Reference
Writing Filters
Laminas\Filter
supplies a set of commonly needed filters, but developers will
often need to write custom filters for their particular use cases.
You can do so by writing classes that implement Laminas\Filter\FilterInterface
, which defines two methods, filter()
and __invoke()
.
Example
namespace Application\Filter;
use Laminas\Filter\FilterInterface;
final class MyFilter implements FilterInterface
{
public function filter(mixed $value): mixed
{
// perform some transformation upon $value to arrive at $valueFiltered
return $valueFiltered;
}
public function __invoke(mixed $value): mixed {
return $this->filter($value);
}
}
To attach an instance of the filter defined above to a filter chain:
$filterChain = new Laminas\Filter\FilterChain($pluginManager);
$filterChain->attach(new Application\Filter\MyFilter());
Narrowing Return Type Candidates for Static Analysis Tools
InputFilterInterface
declares a template that you can add to custom filter implementations to improve type inference of filtered values.

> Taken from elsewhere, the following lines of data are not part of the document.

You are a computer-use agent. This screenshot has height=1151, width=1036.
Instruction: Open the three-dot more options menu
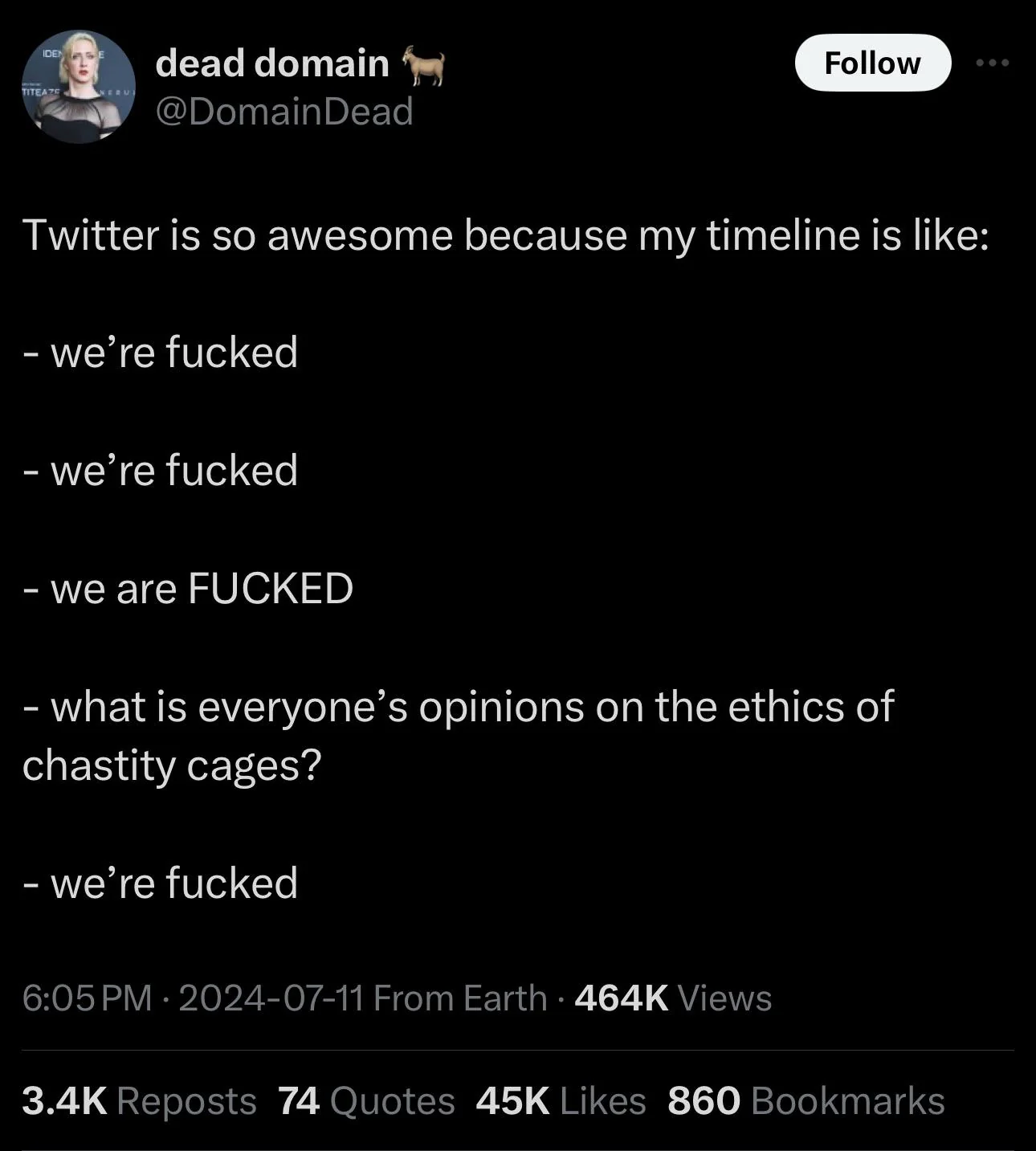tap(992, 63)
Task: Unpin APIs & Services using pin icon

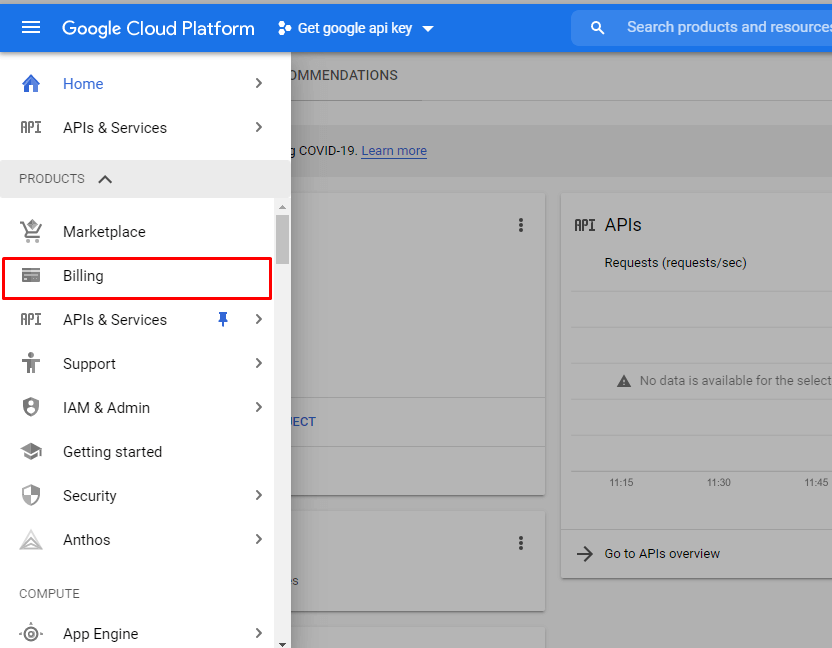Action: pyautogui.click(x=223, y=320)
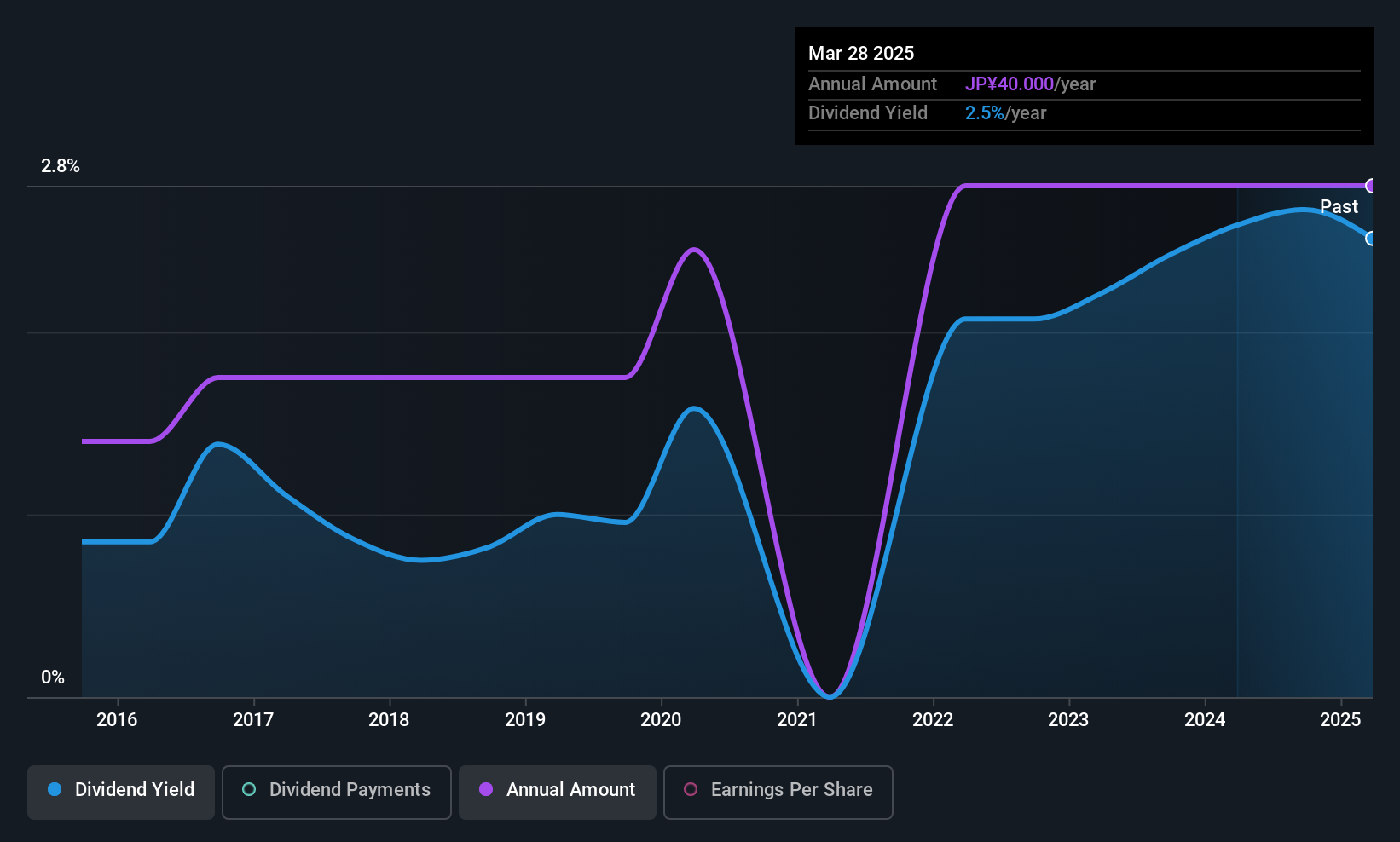Click the 2020 x-axis year label
The width and height of the screenshot is (1400, 842).
(661, 719)
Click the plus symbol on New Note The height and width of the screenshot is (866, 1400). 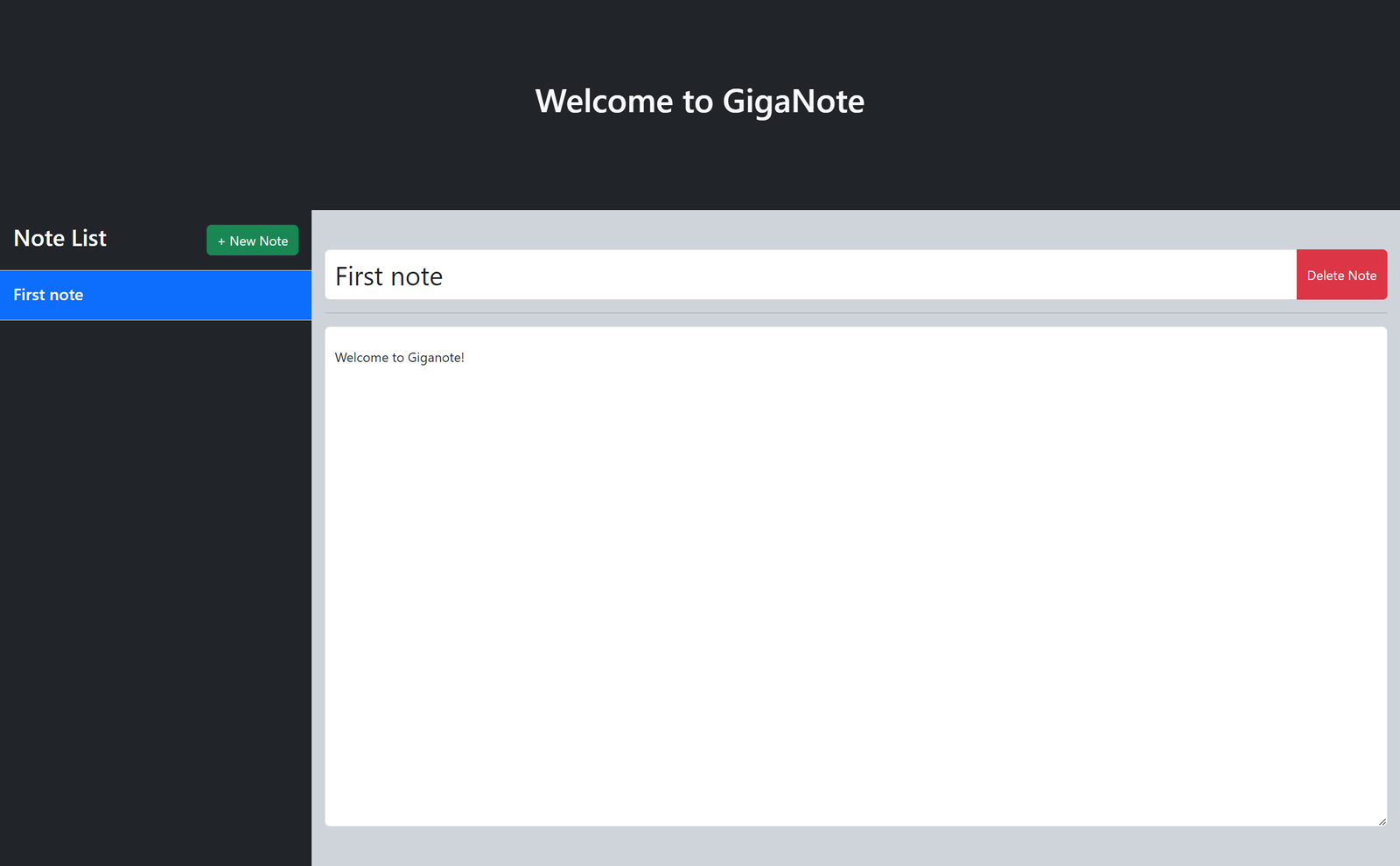click(221, 241)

Whilst this is only useful when using filters directly, it can also help reduce unit testing burden if you are a user of Psalm or PHPStan.
Here's a trivial example to illustrate the generic template applied to a custom filter:
use Laminas\Filter\FilterInterface;
/** @implements FilterInterface<int<0,1>> */
final class MyFilter implements FilterInterface
{
public function filter(mixed $value): mixed
{
if (! is_bool($value)) {
return $value;
}
return $value ? 1 : 0;
}
public function __invoke(mixed $value): mixed {
return $this->filter($value);
}
}
In this example, the return type will be narrowed to mixed|1|0
Registering Custom Filters with the Plugin Manager
In both Laminas MVC and Mezzio applications, the top-level filters
configuration key can be used to register filters with the plugin manager in standard Service Manager format:
use Laminas\ServiceManager\Factory\InvokableFactory;
return [
'filters' => [
'factories' => [
My\Filter\FilterOne::class => InvokableFactory::class,
My\Filter\FilterTwo::class => My\Filter\SomeCustomFactory::class,
],
'aliases' => [
'filterOne' => My\Filter\FilterOne::class,
'filterTwo' => My\Filter\FilterTwo::class,
],
],
];
Assuming the configuration above is merged into your application configuration, either by way of a dedicated configuration file, or via an MVC Module class or Mezzio Config Provider, you would be able to retrieve filter instances from the plugin manager by FQCN or alias.